We’ve got a Kotlin backend processing Genesys Cloud interaction events via EventBridge, and we’re hitting the concurrency limit on our Lambda function during peak hours. The setup uses an EventBridge rule to route com.genesis.interaction.created and com.genesis.interaction.updated events to a Lambda. We’re seeing roughly 2k events per minute during campaign spikes.
The Lambda is configured with a reserved concurrency of 100, but we’re seeing TooManyRequestsException errors in CloudWatch logs when the queue depth exceeds that. We need to process these events to update our Android app’s real-time dashboard via WebSockets, so latency is a concern.
Here’s the basic structure of the Lambda handler in Kotlin:
class InteractionProcessor :
RequestHandler<Map<String, Any>, Void> {
override fun handleRequest(input: Map<String, Any>, context: Context): Void {
val detail = input["detail"] as? Map<String, Any> ?: throw IllegalArgumentException("Missing detail")
val interactionId = detail["interactionId"] as? String ?: return
// Process event
processInteraction(interactionId)
return null
}
}
The processInteraction method makes a call to our internal service to fetch additional customer data and then pushes a WebSocket message. The issue is that the Lambda execution time averages around 2 seconds due to the data fetch, which bottlenecks the concurrency.

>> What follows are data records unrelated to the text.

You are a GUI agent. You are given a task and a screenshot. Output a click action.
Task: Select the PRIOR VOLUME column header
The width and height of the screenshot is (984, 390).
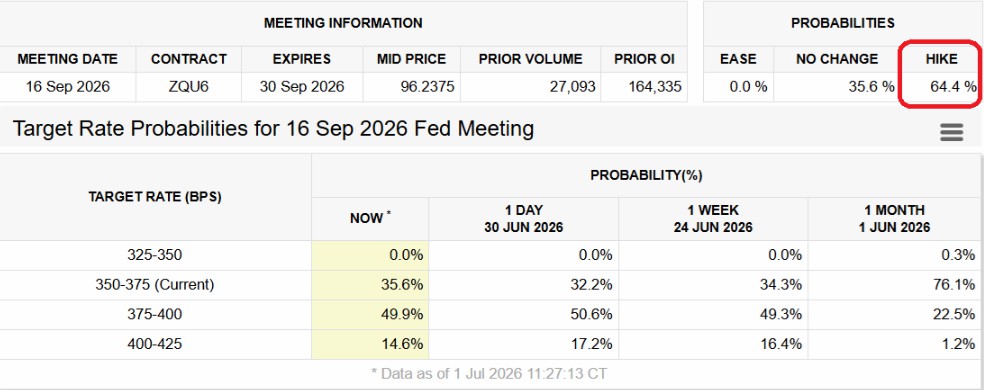(x=530, y=60)
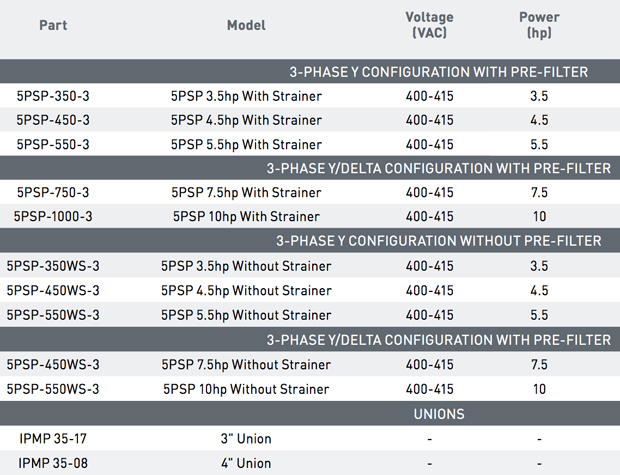This screenshot has width=620, height=475.
Task: Click part IPMP 35-17
Action: coord(53,438)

We’ve tried increasing the batch size on the EventBridge target, but that just leads to larger payloads and longer processing times per batch. We’re considering switching to a SQS queue as a buffer, but we want to avoid adding another hop if possible.

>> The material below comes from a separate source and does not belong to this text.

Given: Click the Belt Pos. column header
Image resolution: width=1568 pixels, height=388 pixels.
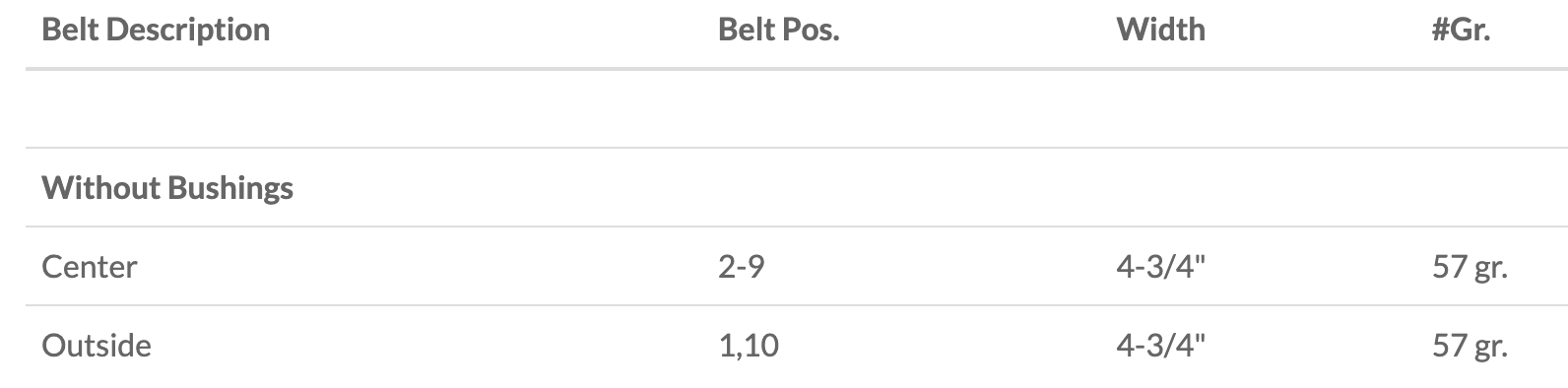Looking at the screenshot, I should coord(778,30).
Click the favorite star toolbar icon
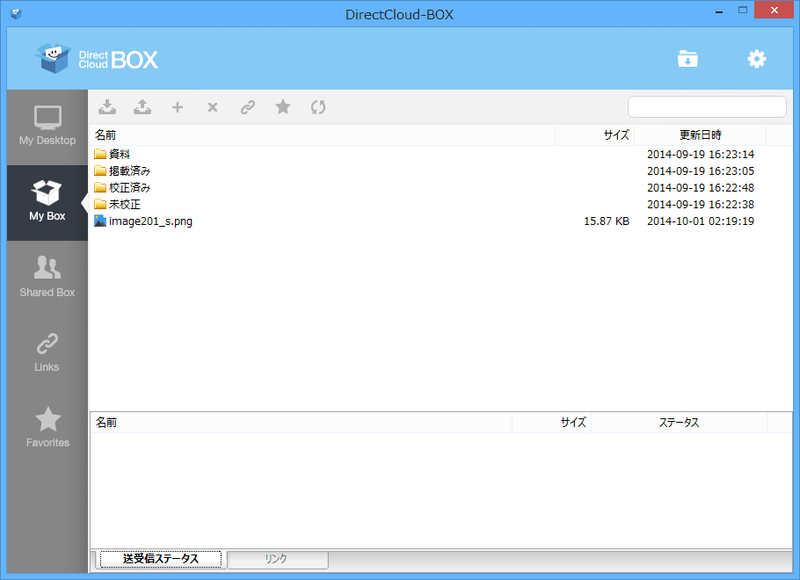 pyautogui.click(x=282, y=106)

Is there a way to configure the EventBridge rule to throttle the event rate to the Lambda without losing events? Or should we be using a different pattern for high-volume event processing? We’re also seeing some duplicate events in our logs, which complicates the deduplication logic on the consumer side.
The error log looks like this:
com.amazonaws.services.lambda.model.TooManyRequestsException: Function failed on too many concurrent executions.
Any ideas on how to handle this volume without scaling the Lambda to hundreds of concurrent instances, which gets expensive fast?